Ro est une peintre à succès en manque d’inspiration.
Pour y remédier, elle loue une maison marquée par une terrible rumeur.
Un fantôme hanterait l’immense bâtisse.
Loin d’être effrayée, Ro décide de s’adresser directement à ce soi-disant spectre.
Elle se moque de son manque de conversation ou du fait qu’il ne lui rapproche pas son verre de vin.
Jusqu’au jour où le « fantôme » décide d’entrer en contact avec la jeune femme…
Ténèbres et romance
Skottie Young et Jorge Corona, le duo créatif de Middlewest, se retrouvent pour un one shot aux accent de romance fantastico-horrifique.
Loin de la multitude de personnages et de l’univers fantaisie de leur oeuvre précédente, Celui que tu aimes dans les ténèbres se concentre sur la relation que va entretenir Ro avec « le fantôme ».
Seul Attison, le manager de Ro, viendra se rajouter à ce casting restreint vivant aussi dans une unité de lieu limitée : celui de la maison « hantée ».

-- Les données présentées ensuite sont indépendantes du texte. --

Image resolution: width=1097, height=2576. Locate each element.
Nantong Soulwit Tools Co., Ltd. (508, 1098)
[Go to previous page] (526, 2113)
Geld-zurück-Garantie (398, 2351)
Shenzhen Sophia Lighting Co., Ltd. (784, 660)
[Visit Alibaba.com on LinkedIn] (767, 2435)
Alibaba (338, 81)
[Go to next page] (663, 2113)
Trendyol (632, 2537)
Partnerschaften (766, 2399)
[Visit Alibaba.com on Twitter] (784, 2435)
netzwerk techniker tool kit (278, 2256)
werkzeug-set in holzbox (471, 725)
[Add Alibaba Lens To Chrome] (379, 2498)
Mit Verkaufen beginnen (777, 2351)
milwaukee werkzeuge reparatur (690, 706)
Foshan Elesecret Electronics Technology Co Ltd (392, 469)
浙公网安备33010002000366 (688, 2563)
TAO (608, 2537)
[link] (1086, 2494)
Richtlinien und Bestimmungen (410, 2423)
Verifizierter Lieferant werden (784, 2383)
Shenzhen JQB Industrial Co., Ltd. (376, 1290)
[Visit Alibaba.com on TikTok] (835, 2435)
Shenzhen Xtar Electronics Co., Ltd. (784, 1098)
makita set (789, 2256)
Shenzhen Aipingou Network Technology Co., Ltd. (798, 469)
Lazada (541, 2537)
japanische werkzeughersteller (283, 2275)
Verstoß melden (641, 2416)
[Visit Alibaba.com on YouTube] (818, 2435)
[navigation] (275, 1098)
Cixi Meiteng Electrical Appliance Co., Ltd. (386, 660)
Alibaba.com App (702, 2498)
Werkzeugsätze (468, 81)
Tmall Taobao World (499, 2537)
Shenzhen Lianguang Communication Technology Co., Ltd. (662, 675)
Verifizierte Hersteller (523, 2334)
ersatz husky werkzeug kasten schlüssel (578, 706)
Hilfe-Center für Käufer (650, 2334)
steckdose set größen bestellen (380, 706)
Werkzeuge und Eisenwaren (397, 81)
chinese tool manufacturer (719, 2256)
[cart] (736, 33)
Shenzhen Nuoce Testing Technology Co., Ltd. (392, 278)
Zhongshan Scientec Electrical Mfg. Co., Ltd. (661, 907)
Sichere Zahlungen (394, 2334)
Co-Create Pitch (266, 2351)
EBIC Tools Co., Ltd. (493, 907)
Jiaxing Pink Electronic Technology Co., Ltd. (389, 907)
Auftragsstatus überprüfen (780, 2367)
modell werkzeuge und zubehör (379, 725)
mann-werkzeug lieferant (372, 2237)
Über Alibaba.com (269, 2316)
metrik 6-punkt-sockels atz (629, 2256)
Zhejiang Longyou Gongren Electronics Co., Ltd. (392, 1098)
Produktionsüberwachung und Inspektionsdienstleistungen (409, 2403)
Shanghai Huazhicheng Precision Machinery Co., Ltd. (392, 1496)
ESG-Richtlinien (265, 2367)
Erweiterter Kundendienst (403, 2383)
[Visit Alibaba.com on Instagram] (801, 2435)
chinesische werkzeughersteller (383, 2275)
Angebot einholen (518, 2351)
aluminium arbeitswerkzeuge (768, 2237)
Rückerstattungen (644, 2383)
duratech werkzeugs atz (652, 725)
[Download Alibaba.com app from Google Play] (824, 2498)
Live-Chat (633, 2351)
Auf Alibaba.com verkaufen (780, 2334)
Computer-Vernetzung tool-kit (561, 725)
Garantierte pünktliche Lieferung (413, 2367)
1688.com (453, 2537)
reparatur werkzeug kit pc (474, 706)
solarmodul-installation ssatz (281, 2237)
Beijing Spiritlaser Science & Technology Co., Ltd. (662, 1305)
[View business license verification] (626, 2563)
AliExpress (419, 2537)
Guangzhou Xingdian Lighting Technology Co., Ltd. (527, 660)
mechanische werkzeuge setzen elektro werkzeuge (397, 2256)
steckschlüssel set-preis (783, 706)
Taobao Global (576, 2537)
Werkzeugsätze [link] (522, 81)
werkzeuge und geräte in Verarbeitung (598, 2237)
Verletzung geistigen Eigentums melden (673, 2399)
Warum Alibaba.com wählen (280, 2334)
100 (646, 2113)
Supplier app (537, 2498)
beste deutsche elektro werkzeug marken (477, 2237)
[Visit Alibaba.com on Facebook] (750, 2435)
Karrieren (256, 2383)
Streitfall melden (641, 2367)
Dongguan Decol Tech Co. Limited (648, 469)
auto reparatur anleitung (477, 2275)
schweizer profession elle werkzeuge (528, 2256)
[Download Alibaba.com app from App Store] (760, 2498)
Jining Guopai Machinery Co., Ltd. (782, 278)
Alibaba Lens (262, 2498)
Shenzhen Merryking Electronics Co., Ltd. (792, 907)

Ainsi les deux auteurs prennent leur temps pour se pencher sur cet amour hors norme.
Cette romance rappelle, par ce fond fantastique, la Forme de l’eau de Guillermo Del Toro. Sauf qu’ici le monstre est peut être bien celui que l’on croit.
Son « colocataire » va lui permettre d’échapper à cette pression et lui servira même de modèle pour un portrait qui résume la façon dont elle conçoit le visage de celui dont elle tombe amoureuse.
Un visage flou, au trait éthéré, et qui, d’une certaine façon, symbolise l’être parfait pour elle : un être qui n’existe pas.
D’abord effrayée (qui ne le serait pas ?), elle se laisse petit à petit aller dans les bras de cet « inconnu » dont elle ne sait rien.
Et l’idylle est merveilleuse.
Les amoureux apprennent à se découvrir, à partager et à s’aimer sans aucun compromis.
La créature, qui semble très attachée à Ro, respecte ses demandes et ne profite à aucun moment de la situation.
Mais la passion est aussi forte qu’elle est brève …
Horreur et ténèbres
Le scénario de Skottie Young est implacable.
Chapitre après chapitre, la relation de Ro avec son étrange amant suit l’évolution classique d’un couple vivant leur amour de façon intensive et rapide.
Ils passent de la découverte à l’attachement, de l’attachement à l’amour, de l’amour à la passion et de la passion à… la haine.
Cette évolution est au final assez prévisible tant l’auteur joue avec la tension de son récit.
Que ce soit les premières apparitions du fantôme en fond de case ou ses éclatements de fureur sur les derniers chapitres, le monstre était tapi dans l’ombre.
En cela, le dessin de Jorge Corona joue un rôle primordial.
Il insuffle une ambiance angoissante qui transpire dans chacune de ses cases, tout en jouant avec un aspect horrifique qu’il maîtrise à la perfection.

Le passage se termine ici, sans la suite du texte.